To make this work successfully, Otto adds, “broadcast organisations and streaming platforms need to invest in innovative engineering while at the same time working within technical and standardisation constraints to deliver a quality output. This puts the onus on us as a developer of compliance and QC technology to provide systems that enable broadcasters to ensure their audiences receive the best quality video possible, which will – ultimately – differentiate them from the competition”.
Meanwhile, Ajey Anand, CEO of Norigin Media, says the management of “customised” UIUX, with limited budgets has been a difficult task.
“With the expansion of apps on all CTV platforms, the fight to standout has grown in the last year. Streaming TV has become more than just a commodity for the ones who launch smart TV apps, while many shy away from the fragmented platform and many app stores like Samsung Tizen, LG WebOS, AppleTV, Roku and AndroidTV,” he says.
Fighting piracy
Nik Forman, VP of marketing at Friend MTS, raises the issue of piracy, which he says has cemented its position over the past year as the biggest competitor to legitimate content service providers.
“Subscription fatigue, platform fragmentation and most critically cost have driven audiences toward illegal alternatives. At the same time, pirate services have become more advanced, offering vast catalogues of premium content at low price points while also leveraging AI to scale the theft and distribution of stolen content faster than ever before,” Forman says.
He notes that revenue security threats now span the entire content lifecycle. “Vulnerabilities begin at production — on-set leaks captured with personal devices — and extend through post-production, distribution, and delivery. CDN exploitation has grown in scale, with issues like token abuse and DRM manipulation allowing pirates to access and redistribute content while broadcasters foot the bill.
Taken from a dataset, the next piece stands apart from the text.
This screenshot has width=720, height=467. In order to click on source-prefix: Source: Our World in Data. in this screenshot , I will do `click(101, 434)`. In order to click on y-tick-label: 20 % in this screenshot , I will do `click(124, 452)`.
Re-streaming, often using hijacked legitimate accounts, remains a primary source of illicit content. We’re also seeing a growing link between content piracy and other types of fraud and criminal activity which requires more investigating and intelligence resources.”
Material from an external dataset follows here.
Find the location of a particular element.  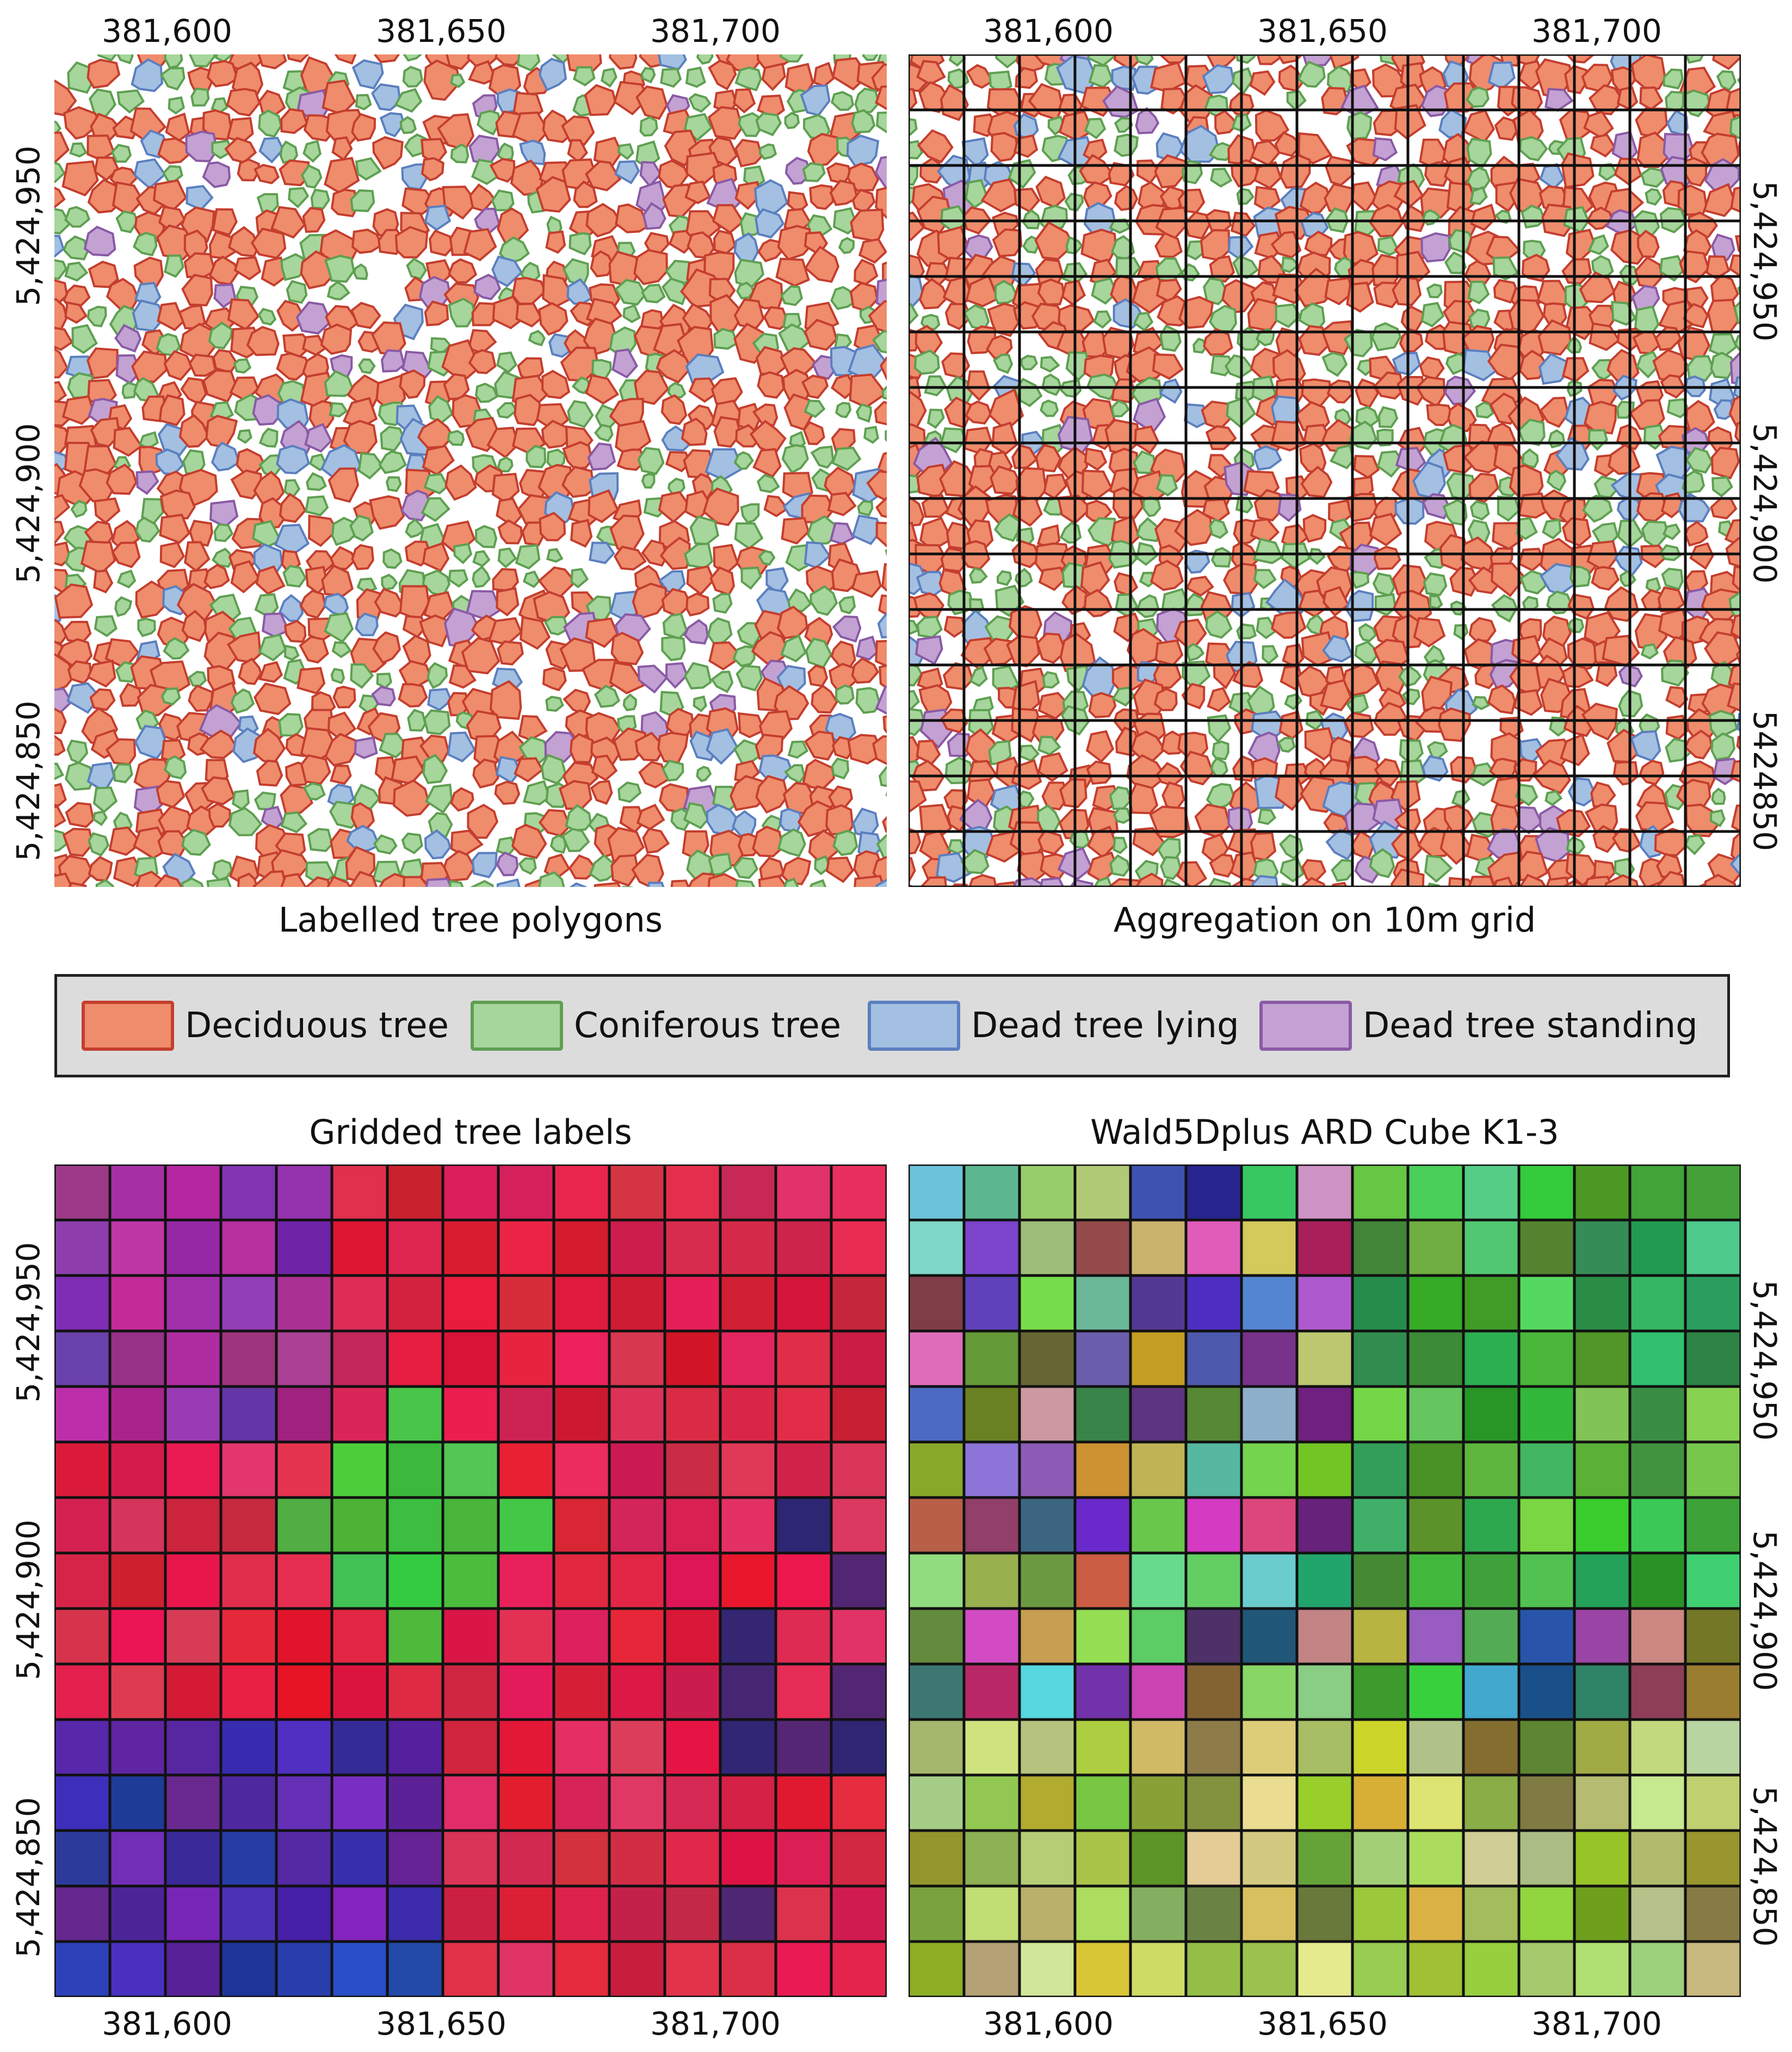

x-tick-381650: 381,650 is located at coordinates (1322, 2024).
To address these challenges, he says, service providers “need an integrated anti-piracy strategy: robust DRM, watermarking, global monitoring, deep intelligence gathering, and targeted enforcement. Data is the backbone, driving smarter responses and enabling re-engagement with audiences drawn to pirate services, while collaboration across the entire content ecosystem is essential to meaningfully counter these evolving piracy threats”.
José Madrona, product manager, content delivery at Agile TV, agrees that one of the industry’s biggest challenges over the past twelve months has been delivering secure, high-quality video as piracy becomes more sophisticated and audiences demand flawless streaming.
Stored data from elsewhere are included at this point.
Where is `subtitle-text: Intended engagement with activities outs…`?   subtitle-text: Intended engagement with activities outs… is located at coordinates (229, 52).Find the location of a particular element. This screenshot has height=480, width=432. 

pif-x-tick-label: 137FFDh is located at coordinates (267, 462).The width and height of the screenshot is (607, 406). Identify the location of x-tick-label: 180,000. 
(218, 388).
“Live sports and premium content remain prime targets for illegal distribution, putting telcos and ISPs under growing pressure to protect their streams without compromising performance. At the same time, expectations around speed, reliability, and quality leave little room for error,” he says.
According to Madrona, there has been a shift in mindset over this period. “Performance and protection can no longer be tackled in isolation. Addressing one without the other only increases operational complexity and risk.”
He cites the need for partners to intelligently orchestrate traffic across CDNs, while embedding robust anti-piracy measures such as tokenisation, geo-blocking, watermarking, and dynamic policy enforcement, directly into the delivery layer.
“This kind of integrated approach is no longer optional. The cost of fragmented solutions, in both revenue and trust, is simply too high,” he says.